_Teks untuk Dianalisis_
Kamis, 16 Februari 2012

Peran Apoteker di apotik


Apotek adalah sarana pelayanan kefarmasian tempat dilakukan praktek kefarmasian oleh apoteker (PP no. 51 tahun 2009 pasal 1 ayat 13). Yang dimaksud praktek kefarmasian tersebut meliputi pembuatan termasuk pengendalian mutu sediaan farmasi, pengamanan, pengadaan, penyimpanan dan distribusi obat, pengelolaan obat, pelayanan obat atas resep dokter, pelayanan informasi obat, serta pengembangan obat, bahan obat, dan obat tradisional.
Keberadaan apotek turut membantu pemerintah dalam memelihara dan menjaga kesehatan masyarakat. Pemerintah dalam hal ini Departemen Kesehatan RI, sesungguhnya menaruh harapan yang besar kepada peran serta profesi apoteker (khususnya apoteker pengelola apotek) yang merupakan ujung tombak dalam pendistribusian perbekalan farmasi kepada masyarakat.

_Data_
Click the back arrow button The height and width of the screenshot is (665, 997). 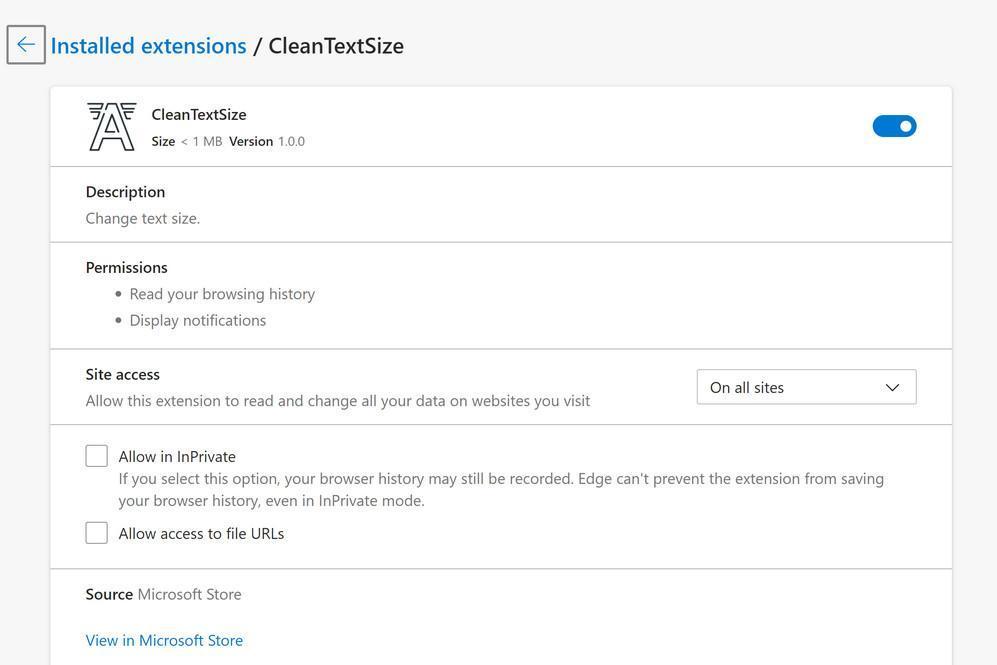pyautogui.click(x=26, y=45)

_Soal Latihan_
a: Salin bagian teks tentang peran apoteker antara "Peran Apoteker di" dan "farmasi kepada masyarakat.", termasuk kedua batas tersebut.
b: Menurut teks tentang peran apoteker, di peraturan mana definisi apotek dicantumkan?

_Kunci Jawaban_
a:
Peran Apoteker di apotik


Apotek adalah sarana pelayanan kefarmasian tempat dilakukan praktek kefarmasian oleh apoteker (PP no. 51 tahun 2009 pasal 1 ayat 13). Yang dimaksud praktek kefarmasian tersebut meliputi pembuatan termasuk pengendalian mutu sediaan farmasi, pengamanan, pengadaan, penyimpanan dan distribusi obat, pengelolaan obat, pelayanan obat atas resep dokter, pelayanan informasi obat, serta pengembangan obat, bahan obat, dan obat tradisional.
Keberadaan apotek turut membantu pemerintah dalam memelihara dan menjaga kesehatan masyarakat. Pemerintah dalam hal ini Departemen Kesehatan RI, sesungguhnya menaruh harapan yang besar kepada peran serta profesi apoteker (khususnya apoteker pengelola apotek) yang merupakan ujung tombak dalam pendistribusian perbekalan farmasi kepada masyarakat.

b: PP no. 51 tahun 2009 pasal 1 ayat 13.